La asfixia económica ha sido el golpe final. Giovanna se ha quedado sin un lugar donde vivir y enfrenta un desahucio inminente. Sin una red de apoyo y con dificultad para encontrar empleo: «Lo que pagas a una niñera es lo mismo que ganas trabajando. Limpio casas, hago lo que puedo, pero el sueldo mínimo aquí es lo mismo que cuesta una renta». El sistema español la tiene atrapada: si acepta ayudas, no puede trabajar; si trabaja, pierde el sustento mínimo.

Violencia vicaria y desprecio institucional

La denuncia de Giovanna pone el foco en la violencia vicaria, al señalar que el padre utiliza a los menores para continuar el maltrato psicológico. La mujer mexicana denuncia que los niños han regresado de las visitas con quemaduras de petardos, cicatrices y cuadros de salud desatendidos.

A esto se suma el racismo institucional: «España es un lugar donde hay mucha discriminación. Piensan que venimos a quitarles algo, y ese prejuicio lo usan los agresores para que no nos crean». En la Unidad de Víctimas, el trato fue humillante: «Me llamaron «cómplice» por entregar a mis hijos para que comieran, cuando era él quien me dejaba sin recursos para forzar la custodia compartida».

Un grito de auxilio

Giovanna ha calificado la ayuda de la Embajada Mexicana como «insuficiente», pues explica que solo le ofrecieron sesiones psicológicas y una asesoría telefónica que no alcanza para cubrir la complejidad de su situación legal.

Ella hace un llamado urgente a las autoridades de ambos países.

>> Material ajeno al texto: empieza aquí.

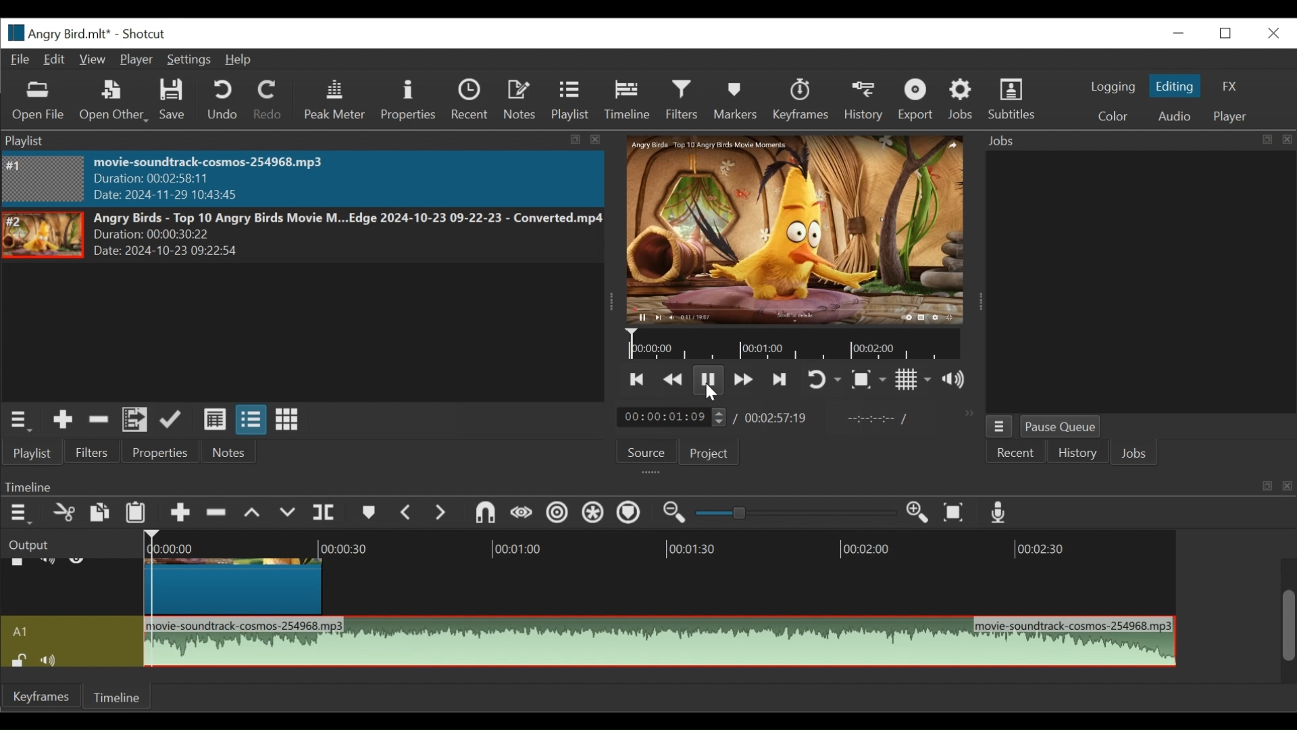 The height and width of the screenshot is (730, 1297). Describe the element at coordinates (72, 631) in the screenshot. I see `Audio track ` at that location.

Exige una justicia con perspectiva de género y de clase que no condicione la protección al pasaporte.

«Gracias a Dios yo estoy viva y puedo hablar, pero hay mujeres a las que no se escuchó y ya no tienen voz. No nos dejen más vulnerables de lo que ya estamos», concluye Giovanna, quien hoy lucha contrarreloj para no ser borrada por el sistema que debería protegerla.